Guggenheim bond shop outperforms by taking fearless advantage of Fed policy
Seven of the firm's eight taxable actively managed bond funds rank in the top 6% of their respective categories, beating the largest 50 fixed-income funds tracked by Morningstar.
As Guggenheim Investments closes in on its five-year anniversary as a retail mutual fund shop, it continues to test the limits of bond-portfolio creativity and performance.
This year through October, seven of Guggenheim's eight taxable actively managed bond funds rank in the top 6% of their respective categories, a feat not matched by any of the largest 50 fixed-income mutual fund and ETF families tracked by Morningstar.
The only outlier is the $36.4 million, nine-month-old Guggenheim Total Return Bond ETF (GTO), which ranks in the 11th percentile of its peer group.
As an asset management shop that was created through the 2011 acquisition of Rydex Funds, Guggenheim Investments has $204 billion under management, including $154 billion in fixed-income assets.
The fact that only about $20 billion of those assets are in retail bond funds helps explain how the outperformance has been largely overshadowed by many of the bigger and higher-profile bond managers.
Even though Morningstar doesn't yet apply any forward-looking analysts' ratings on any of the Guggenheim bond funds, the performance has not gone unnoticed by the fund tracker.
“It's clear these funds have had a very strong record, to date, but a lot of what I would stress is that they are taking on a very different risk profile,” said Sarah Bush, Morningstar bond fund analyst.

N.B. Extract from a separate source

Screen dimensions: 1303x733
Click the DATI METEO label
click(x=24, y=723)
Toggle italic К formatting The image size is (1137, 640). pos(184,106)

Citing the performance of the flagship $4.1 billion Guggenheim Total Return Bond Fund (GIBIX) , Ms. Bush pointed out that the portfolio is definitely marching to its own beat, which is something potential investors should understand.
This year through October, the fund is up 7.31%, which compares to an intermediate-term bond category average of 5.3%.
Top performing Guggenheim bonds performance
Source: Morningstar
But, as Ms. Bush explained, there is no cheating the risk-reward tradeoff when it comes to investing.
“The fund has a 30% allocation to asset-backed securities, and it looks pretty light on standard corporate bonds,” she said. “This is a fund that's going to behave quite differently than the Barclays Aggregate Bond Index, which has a lot of Treasury bond exposure.”
The fact that almost 20% of the portfolio is below investment grade, and another 13% is listed as not rated, also sticks out as a reminder of the kind of risk the portfolio managers are taking, according to Ms. Bush.
“There will be the question of how a fund like this would hold up in a sustained period of stress for the credit markets,” she said.
Guggenheim's global chief investment officer and chairman of investments B. Scott Minerd, does not back away from challenges to the firm's investment philosophy.
“What's different is our willingness to allocate into other areas, like a 30% allocation to asset-backed securities while our peers are averaging 5%,” he said. “We're not trying to replicate the benchmark; we're trying to get the highest absolute returns.”
Mr. Minerd acknowledged that Guggenheim's fixed-income strategies would generally suffer in the event of a sudden credit crunch, including a wave of corporate bond defaults.
But that's not what his team sees on the horizon.
“Credit crunches have historically occurred at the end of Fed tightening cycles,” he said.
Mr. Minerd's outlook is for the Fed to roll into a tightening cycle that would put the overnight rate around 2.5% by 2019, up from 25 basis points today.
“We think the Fed's guidance is now fairly accurate, and a rate of around 2.5% will squeeze cash flows to the point where you will induce a recession,” he said. “Sometimes when people see our portfolios they think we're making some kind of big bets on rates. The positioning is designed to provide good performance in a rising-rate environment, but we're also trying to build a strategy that is as diversified as possible and as a result that leads to us being outside of conventional wisdom.”
Looking at duration as one way of measuring bond risk, Mr. Minerd points out that at about 4.4 years' worth of duration, the core strategy still only has about 80% of the duration exposure of Barclays Aggregate Bond Index.
A higher duration means the bond prices will fall more relative to rising interesting rates.
Bob Rice, chief investment strategist at Tangent Capital, gives Guggenheim credit for being nimble and not being afraid to stray from the bond-fund herd.
“They have been aggressive with going long various kinds of instruments that have had higher yields, like asset-backed securities, and they have picked up a lot of wind from that,” he said. “A real test will be how they do in this period now, where it appears to be transitioning to period of higher rates.”
To that point, Mr. Minerd says, bring it on.
“Some look at our strategies and say it's a lot of risk, we say it's just out of the consensus,” he said.